* _O que fazer_:
1. Reescreva o trecho do texto sobre a prova do Sicó de "Não tenho uma" até "subida mais longa.", trocando "estradão" por "caminho de terra".
2. Dê continuidade ao texto sobre os 111 km do Sicó a partir da última frase apresentada.

* _Texto do exercício_:
Foi
aqui, no Sicó, que há 6 anos acabei a minha prova de 3 dígitos. Desde então já
passei essa barreira por 18 vezes. Umas melhores, outras piores, em todas
aprendi e evoluí. Adaptei o treino, alimentação, corpo e mente à grande
provação que é estar tantas horas em prova. Agora, dois anos depois da prova
Elite da Freita, era hora de voltar aos 100km!
O problema é que o corpo e
mente que estavam adaptados em 2019 ficaram em 2019, na era pré-COVID. Percebi
isso no fim da Zela, há 3 semanas. Tinha a perfeita noção que não estava com o
treino adequado para os 111km do Sicó. Mesmo assim as saudades de embarcar numa
aventura de 3 dígitos foram maiores que a razão e, na sexta feira às 22:08, lá
parti na oitava vaga de 20 atletas para a 18ª vez acima dos 100. O que eu não
sabia ainda é que ao passar o pórtico tinha entrado numa máquina do tempo que
me levaria de volta a 2015. E que viagem foi...
Não tenho uma única foto da prova e só sairam meia duzia. O desespero por fotos neste post vai ser muito. Tenham paciência. |
25, 30km... Continuamos sem
grandes subidas e com muito estradão. Percurso desinteressante mas com destaque
para a chegada à bonita Penela, onde apanhámos uma primeira subida mais longa.

* _Dados apresentados_:
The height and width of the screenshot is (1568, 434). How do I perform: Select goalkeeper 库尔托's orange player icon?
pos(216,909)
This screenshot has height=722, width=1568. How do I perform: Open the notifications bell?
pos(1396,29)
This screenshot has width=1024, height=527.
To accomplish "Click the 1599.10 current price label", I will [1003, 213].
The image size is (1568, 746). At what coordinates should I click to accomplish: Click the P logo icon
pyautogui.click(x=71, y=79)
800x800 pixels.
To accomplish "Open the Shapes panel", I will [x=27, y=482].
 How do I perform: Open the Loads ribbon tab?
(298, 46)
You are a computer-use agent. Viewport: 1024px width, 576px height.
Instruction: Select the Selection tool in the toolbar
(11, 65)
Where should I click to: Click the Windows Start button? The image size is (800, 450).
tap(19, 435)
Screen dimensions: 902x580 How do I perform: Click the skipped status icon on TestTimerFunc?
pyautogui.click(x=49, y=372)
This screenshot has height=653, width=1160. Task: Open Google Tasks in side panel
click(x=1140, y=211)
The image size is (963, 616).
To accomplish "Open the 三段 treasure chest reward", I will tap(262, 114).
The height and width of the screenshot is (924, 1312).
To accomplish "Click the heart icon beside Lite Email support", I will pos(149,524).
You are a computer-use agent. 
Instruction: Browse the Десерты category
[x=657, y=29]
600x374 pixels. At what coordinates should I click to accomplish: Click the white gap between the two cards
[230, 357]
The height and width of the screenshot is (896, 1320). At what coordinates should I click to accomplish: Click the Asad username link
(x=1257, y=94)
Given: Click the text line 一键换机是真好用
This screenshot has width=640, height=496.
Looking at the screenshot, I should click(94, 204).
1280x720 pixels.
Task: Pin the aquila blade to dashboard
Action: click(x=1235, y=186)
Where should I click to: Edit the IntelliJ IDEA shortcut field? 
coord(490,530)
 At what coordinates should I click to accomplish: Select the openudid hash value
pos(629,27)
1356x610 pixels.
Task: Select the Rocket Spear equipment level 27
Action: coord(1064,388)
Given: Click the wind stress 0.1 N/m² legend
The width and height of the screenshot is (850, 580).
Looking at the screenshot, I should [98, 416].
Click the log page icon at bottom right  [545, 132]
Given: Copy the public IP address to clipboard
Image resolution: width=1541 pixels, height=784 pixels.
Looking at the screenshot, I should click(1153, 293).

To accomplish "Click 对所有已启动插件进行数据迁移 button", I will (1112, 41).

* _Respostas_:
1.
Não tenho uma única foto da prova e só sairam meia duzia. O desespero por fotos neste post vai ser muito. Tenham paciência. |
25, 30km... Continuamos sem
grandes subidas e com muito caminho de terra. Percurso desinteressante mas com destaque
para a chegada à bonita Penela, onde apanhámos uma primeira subida mais longa.

2.
Lá em cima, no castelo, mais um magnífico abastecimento, como é apanágio do
Sicó. Comi e bebi bem e depressa, para não povoar muito o abastecimento.
Castelo de Penela, tirado do sr. Google. |
40, 45km... O trote já não era de todo tão leve como até aos 30km. Se dantes ainda fazia algumas subidas a correr, agora já nem tentava. Corria no plano e a descer e mesmo aí já com algum esforço. É o problema de me ter desabituado das distâncias grandes. Elas não perdoam e o meu corpo estava a começar a sentir os quilómetros...
52km, base de vida em Santiago
da Guarda. Cheguei lá com 6h19 de prova e, pode-se dizer, foi mesmo a tempo.
Estava mesmo a precisar de me sentar um bocado e assentar ideias.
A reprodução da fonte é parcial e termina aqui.